No ano em que o clima colaborou com a produção gaúcha, a irrigação — ou a necessidade dela — acabou ficando com um papel de coadjuvante. Mas a necessidade de se discutir esse importante mecanismo, capaz de ampliar os ganhos com a lavoura, é necessária, faça chuva ou faça sol. Até porque, a implementação de um sistema exige o cumprimento de uma série de requisitos e um investimento substancial quando se trata de pivôs de irrigação.

Resultados de iniciativas como a da Clube da Irrigação, ancorado pelo sistema da Federação da Agricultura do Estado (Farsul), mostram que, ao lado de outras ferramentas da chamada agricultura de precisão é possível chegar a um desempenho diferenciado.

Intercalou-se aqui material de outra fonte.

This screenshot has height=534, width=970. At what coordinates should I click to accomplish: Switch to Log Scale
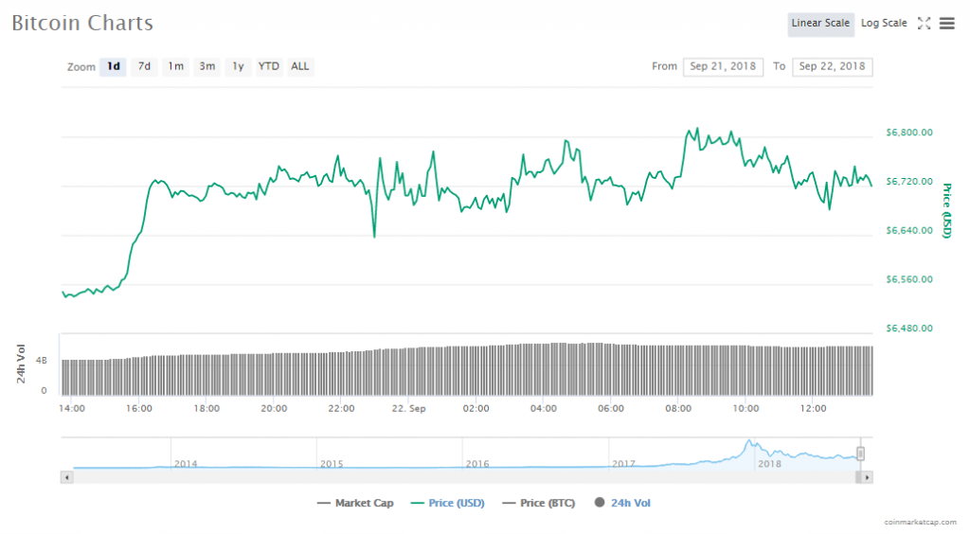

No ano passado, em plena seca, um dos produtores acompanhados pela iniciativa, de Seberi, colheu 321 sacas de milho por hectare, em uma área experimental de 17 hectares. A média do Estado é de 70 sacas e a do próprio clube, de 250 sacas.

Atualmente, o Rio Grande do Sul tem cerca de 130 mil hectares com irrigação — descontado o arroz, que é cem por cento irrigado. Um espaço pequeno se considerarmos que só a soja ocupou 4,61 milhões de hectares na última safra de verão.

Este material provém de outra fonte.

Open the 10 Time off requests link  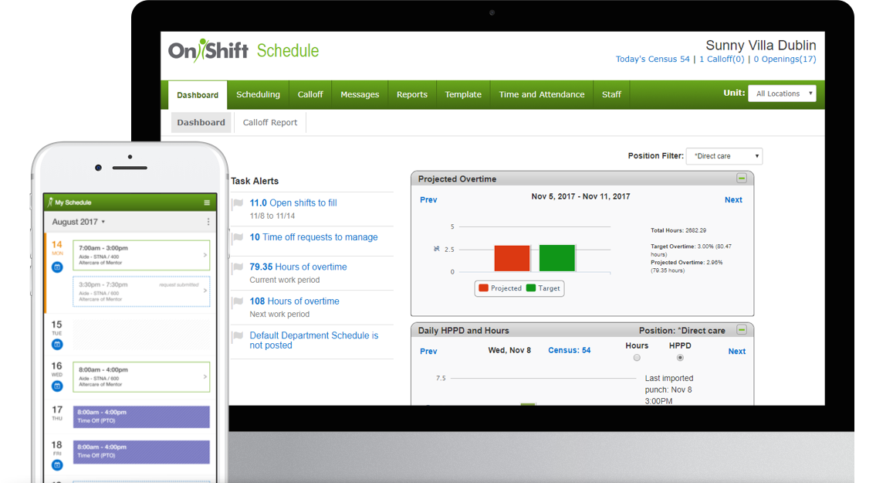point(313,237)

A grande aposta do governo para dar a virada neste cenário é o Mais Água, Mais Renda, que neste ano se transformou em lei e que contabiliza 1,3 mil pedidos de adesão conforme dados a Secretaria da Agricultura. Entre os benefícios oferecidos, a licença ambiental automática para projetos de até cem hectares.

Aliás, a licença é um dos pontos de grande polêmica. Hoje, quando falar para o público no 1º Encontro de Irrigantes por Aspersão do RS, evento que será realizado na Farsul, em Porto Alegre, o promotor do Meio Ambiente da Capital, Alexandre Saltz, terá como grande desafio a tarefa de desmitificar a ideia de que "é instrumento burocrático".

— O licenciamento é importante enquanto mecanismo de gestão. É necessário e, se bem aplicado, favorece o produtor —  garante Saltz.

Outro ponto importante, e que estará em debate, é a energia elétrica, que em muitas propriedades tem inviabilizado a irrigação.